Kevin Hogan is the National Party Member for Page on the NSW North Coast.

He came across as a sincere man of principle when he publicly objected to the Liberals’ behaviour and threatened to sit on the cross benches if they persisted.

He has since maintained he will do exactly that, creating a hung parliament, although he will support the government on motions of confidence and supply.

He seems to have broad support in his electorate.

We need more people with his qualities in the house, whatever party they belong to.

Another National who spoke out strongly was Darren Chester, the Victorian Member for Gippsland.

Chester spoke candidly and impressively when he stated that all options were on the table if the PM were rolled, implying he might follow Hogan’s lead.
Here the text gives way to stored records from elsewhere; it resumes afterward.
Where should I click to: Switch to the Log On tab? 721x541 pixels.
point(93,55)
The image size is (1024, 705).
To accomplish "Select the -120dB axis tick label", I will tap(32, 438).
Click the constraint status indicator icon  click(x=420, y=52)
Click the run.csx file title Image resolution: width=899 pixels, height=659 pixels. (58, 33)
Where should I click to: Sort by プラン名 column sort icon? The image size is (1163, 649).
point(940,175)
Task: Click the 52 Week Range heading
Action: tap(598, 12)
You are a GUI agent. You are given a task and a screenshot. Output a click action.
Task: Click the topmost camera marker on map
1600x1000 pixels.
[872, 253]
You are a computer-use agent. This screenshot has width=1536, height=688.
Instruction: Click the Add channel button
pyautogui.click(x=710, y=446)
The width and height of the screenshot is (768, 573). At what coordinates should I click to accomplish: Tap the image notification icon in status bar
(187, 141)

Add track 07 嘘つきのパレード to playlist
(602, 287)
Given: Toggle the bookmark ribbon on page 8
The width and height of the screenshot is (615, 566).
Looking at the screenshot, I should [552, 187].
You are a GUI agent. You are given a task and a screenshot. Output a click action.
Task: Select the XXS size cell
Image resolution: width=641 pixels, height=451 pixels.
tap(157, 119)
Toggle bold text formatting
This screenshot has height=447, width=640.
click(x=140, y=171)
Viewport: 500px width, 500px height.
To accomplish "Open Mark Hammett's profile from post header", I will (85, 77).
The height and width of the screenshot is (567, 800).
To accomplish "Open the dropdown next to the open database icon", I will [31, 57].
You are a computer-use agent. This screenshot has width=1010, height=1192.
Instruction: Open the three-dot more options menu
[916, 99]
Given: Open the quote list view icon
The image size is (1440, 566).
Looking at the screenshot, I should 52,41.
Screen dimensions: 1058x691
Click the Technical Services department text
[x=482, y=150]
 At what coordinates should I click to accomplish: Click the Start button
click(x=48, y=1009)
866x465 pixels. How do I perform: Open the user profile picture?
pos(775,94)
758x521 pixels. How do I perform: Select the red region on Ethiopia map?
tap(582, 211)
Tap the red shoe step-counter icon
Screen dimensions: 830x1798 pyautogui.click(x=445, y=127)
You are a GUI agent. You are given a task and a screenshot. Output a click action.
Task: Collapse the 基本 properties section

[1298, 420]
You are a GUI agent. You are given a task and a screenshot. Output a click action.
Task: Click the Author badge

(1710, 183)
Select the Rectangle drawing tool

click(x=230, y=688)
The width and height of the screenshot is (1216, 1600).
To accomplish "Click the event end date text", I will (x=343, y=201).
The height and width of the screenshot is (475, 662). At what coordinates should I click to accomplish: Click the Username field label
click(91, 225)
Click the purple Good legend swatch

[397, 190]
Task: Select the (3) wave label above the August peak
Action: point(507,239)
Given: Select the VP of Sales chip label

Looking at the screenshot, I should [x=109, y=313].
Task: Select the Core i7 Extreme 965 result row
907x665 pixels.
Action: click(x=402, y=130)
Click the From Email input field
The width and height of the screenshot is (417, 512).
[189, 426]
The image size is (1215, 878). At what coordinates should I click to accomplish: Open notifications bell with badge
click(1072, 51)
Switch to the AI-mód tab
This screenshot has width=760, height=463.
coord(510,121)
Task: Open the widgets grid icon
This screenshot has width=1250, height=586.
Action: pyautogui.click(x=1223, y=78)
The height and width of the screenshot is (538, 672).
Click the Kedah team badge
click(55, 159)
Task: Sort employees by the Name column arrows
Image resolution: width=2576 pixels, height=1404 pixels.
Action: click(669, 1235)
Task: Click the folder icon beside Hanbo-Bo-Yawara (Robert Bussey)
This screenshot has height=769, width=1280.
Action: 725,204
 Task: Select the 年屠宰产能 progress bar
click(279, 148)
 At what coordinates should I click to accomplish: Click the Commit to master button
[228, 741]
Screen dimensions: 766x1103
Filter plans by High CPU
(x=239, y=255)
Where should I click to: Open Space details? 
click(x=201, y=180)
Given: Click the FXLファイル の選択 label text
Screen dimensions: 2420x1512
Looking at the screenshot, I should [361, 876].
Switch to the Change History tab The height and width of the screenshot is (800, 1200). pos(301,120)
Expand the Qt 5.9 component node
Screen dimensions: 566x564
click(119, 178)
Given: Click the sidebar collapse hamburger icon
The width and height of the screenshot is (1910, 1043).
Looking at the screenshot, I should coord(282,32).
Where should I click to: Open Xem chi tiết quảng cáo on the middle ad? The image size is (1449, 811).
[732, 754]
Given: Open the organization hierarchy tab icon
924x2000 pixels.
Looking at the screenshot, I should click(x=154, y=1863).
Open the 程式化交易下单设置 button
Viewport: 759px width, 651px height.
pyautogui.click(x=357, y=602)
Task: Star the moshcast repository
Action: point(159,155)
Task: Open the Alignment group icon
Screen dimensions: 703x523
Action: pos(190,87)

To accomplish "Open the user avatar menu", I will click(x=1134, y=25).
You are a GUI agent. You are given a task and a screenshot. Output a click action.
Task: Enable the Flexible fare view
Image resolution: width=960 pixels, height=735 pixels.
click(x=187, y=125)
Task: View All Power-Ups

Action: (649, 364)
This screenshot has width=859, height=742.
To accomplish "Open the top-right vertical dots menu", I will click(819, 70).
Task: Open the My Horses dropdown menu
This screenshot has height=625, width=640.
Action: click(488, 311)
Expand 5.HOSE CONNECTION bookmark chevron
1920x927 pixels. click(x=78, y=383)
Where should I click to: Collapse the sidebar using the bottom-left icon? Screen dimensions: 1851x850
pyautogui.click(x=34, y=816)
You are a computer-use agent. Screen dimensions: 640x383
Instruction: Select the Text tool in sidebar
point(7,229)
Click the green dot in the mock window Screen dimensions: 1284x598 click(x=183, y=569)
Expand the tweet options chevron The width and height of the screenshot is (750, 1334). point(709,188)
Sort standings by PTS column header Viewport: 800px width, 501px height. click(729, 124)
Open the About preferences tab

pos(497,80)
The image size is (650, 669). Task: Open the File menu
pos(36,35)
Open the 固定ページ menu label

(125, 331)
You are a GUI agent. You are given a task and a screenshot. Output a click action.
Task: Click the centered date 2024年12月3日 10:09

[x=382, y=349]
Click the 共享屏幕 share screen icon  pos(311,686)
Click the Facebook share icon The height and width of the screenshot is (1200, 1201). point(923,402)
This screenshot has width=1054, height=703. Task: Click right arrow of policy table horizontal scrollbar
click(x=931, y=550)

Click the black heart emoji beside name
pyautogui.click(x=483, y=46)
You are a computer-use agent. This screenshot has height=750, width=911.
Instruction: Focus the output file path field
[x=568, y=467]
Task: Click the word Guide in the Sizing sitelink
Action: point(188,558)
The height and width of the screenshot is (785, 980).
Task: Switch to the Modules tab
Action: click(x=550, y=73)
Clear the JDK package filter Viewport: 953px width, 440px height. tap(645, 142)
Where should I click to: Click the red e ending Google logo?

However he seems to have been mollified by Morrison’s win and has since withdrawn his threat.

Local Member for Riverina Michael McCormack kept his head down all week but no doubt was active behind the scenes.

Still with a low profile as Deputy Prime Minister, he seems to be growing into the role of leader of the Nationals.

Of some concern to him might be the actions of his previous leader who managed to have a few cameras focussed on him during the shenanigans.

The Liberals have got Abbott: it is not a huge leap of the imagination for the Nationals to have Joyce stirring up trouble as he tries to reset his career.

Concetta Fierravanti-Wells is a NSW senator from Wollongong, not up for re-election until 2022.

She was the first of Turnbull’s ministers to make her letter of resignation public, ensuring she received plenty of publicity in the process.

Her efforts to justify her decision were excruciating to watch as she painfully struggled to explain the inexplicable.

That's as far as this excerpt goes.